Он был всегда веселый и черный и все время говорил «люблю» белыми зубами. Лублу, вот так говорил Жак. И приносил букеты, почему-то из сухих цветов, в Таллине продавали и такие. Жак приносил их и говорил — все равно засохнут.

Эстонские коллеги уходили в подсобку и шептались — к Алле опять Жак пришел. Они тактичные были, тут же уходили, бросали меня на произвол Жака и его букетов.

Жак учился в мореходке, на восьмое марта приносил мне уже несколько сухих букетов, а не один, и опять говорил — все равно засохнут. Пусть лучше сразу.

Букеты долго стояли дома в разных маленьких вазочках, потому что были маленькие. Но однажды Жак не пришел и не поздравил.

Эстонские коллеги обвинили его в коварстве, а меня в жестокосердии, потому что он так старался и столько сухих букетов принес, я же не отвечала на его порывы, а только смеялась по ту сторону стойки, а Жак смеялся вообще всегда. Веселый такой, черный абсолютно Жак. Взял и не пришел однажды. И никогда больше не сказал — все равно засохнут.

Наверное, устал любить в одну сторону и ушел в другую, в море, наверное, ушел и вздыхал там на волнах морских.

А я сегодня вздыхаю на этих же прекрасных, как сон, волнах… Моей памяти.


БАРРАКУДА


Мне только что приснилось слово барракуда, и я проснулась и сразу вспомнила одну замечательную историю про жену-барракуду.

Когда у меня вышла первая книжка «Фимочка и Дюрер», четыре года назад, я была еще совсем юным прыщавым писателем, поэтому глазам и ушам своим не верила, когда хвалили.

И тогда один хороший, очень даже, поэт мне написал — ты если не веришь своим ушам, то там у вас в Петербурге сходи к одному, тоже хорошему поэту и подари ему книжку. И она ему понравится, а он всех знает, бывалый литератор, и он тебя за руку поведет в мир славы, и все твои юные писательские прыщи в твои сто сорок лет отпадут мигом.

Вперед, одним словом. Не дрейфь.

И я задрейфовала в сторону хорошего поэта, который всех знает и член союзов.

Писатель мне понравился, мы пили шампанское и смеялись. На прощанье он дал мне свой мэйл и телефон и сказал — ну, если ЭН тебя похвалил, то я ему верю. То и мне понравится, а значит всем, кого я знаю из маститых членов.

Союз меня совсем не интересовал, в связи с хронической социопатией, но мнение было интересно.

И вот я в назначенный день пишу хорошему и славному поэту, с которым шампанское пили, на его мэйл, а в ответ тишина.

Тогда я думаю, мало ли.
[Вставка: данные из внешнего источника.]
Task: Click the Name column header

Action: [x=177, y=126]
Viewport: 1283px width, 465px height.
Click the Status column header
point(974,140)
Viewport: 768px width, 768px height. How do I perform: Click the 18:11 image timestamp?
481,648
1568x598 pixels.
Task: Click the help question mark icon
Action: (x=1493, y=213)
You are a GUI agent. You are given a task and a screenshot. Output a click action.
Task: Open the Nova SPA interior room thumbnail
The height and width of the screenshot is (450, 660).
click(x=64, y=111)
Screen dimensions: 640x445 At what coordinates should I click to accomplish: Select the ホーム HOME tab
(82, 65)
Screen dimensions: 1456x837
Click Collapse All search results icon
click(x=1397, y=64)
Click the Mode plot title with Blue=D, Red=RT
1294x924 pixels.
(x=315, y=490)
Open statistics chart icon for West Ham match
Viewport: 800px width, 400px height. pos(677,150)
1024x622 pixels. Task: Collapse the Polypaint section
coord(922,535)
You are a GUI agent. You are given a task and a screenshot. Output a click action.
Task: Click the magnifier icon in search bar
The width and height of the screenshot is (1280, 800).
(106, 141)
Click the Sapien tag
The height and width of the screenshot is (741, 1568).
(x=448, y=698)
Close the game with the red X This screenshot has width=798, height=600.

Занят, творит. И пишу снова.

Опять тишина.

Начинаю думать, что книжка моя говно и прыщи мои юные писательские только укрепятся и никогда не отпадут.

Но делаю третью попытку-не пытку и...

Приходит вожделенный ответ. И там написано — он не твой, поняла?!

Я перечитываю раз восемь это и смотрю на адрес отправителя. Все верно.

Сижу, думаю — кто не мой-то? Фимочка? Дюрер? Текст не мой?

И я робко спрашиваю, желая одновременно свести счеты с жизнью, а кто... простите... не мой?..

Опять тишина в ответ.

И тут мне стало по-настоящему страшно. Какой-то спиритический сеанс, а не переписка.

И едва мне стало страшно, как приходит ответ — я тебе его не отдам, заведи себе своего, поняла?!

Кого не отдам? Кого мне завести? Это так книга понравилась, что он мне ее не отдаст? Но почему тогда ЕГО? И зачем мне отдавать, если я эту книгу подарила?

И тут мне надоело ничего не понимать, и я в бешенстве беру телефон и звоню этому поэту, который хороший и всех знает.

Он очень обрадовался, а, привет, говорит. И в голосе ничего не предвещает. Улыбка беспечная в голосе.

Я спрашиваю — а почему вы мне так отвечаете странно на мэйле? И рассказываю в подробностях нашу переписку с ним. Ему же.

Тогда он нервно как-то смеется и произносит — ой... это моя жена Галка тебе отвечает. Она не разрешает мне почту от нее закрывать, у нас одна постель и почта одна. И мы идем по жизни вместе и везде. Ревнивая она у меня очень. Я тебе перезвоню, она тут рядом, не могу... И отключился.

Тут я все поняла и пишу первому хорошему поэту — слушай, тут такая история... А он отвечает — да, у него эта Галка такая барракуда, с ней не шути. И смеется, как я понимаю. Смайлики шлет. Ему смешно.

Но она девка хорошая, продолжает, компанейская, только барракуда, вцепилась в него зубами, не отодрать. Гордись, это она приревновала его к тебе. Хахахахаха, пишет он мне. Роковая ты моя, хоть и прыщавая пока.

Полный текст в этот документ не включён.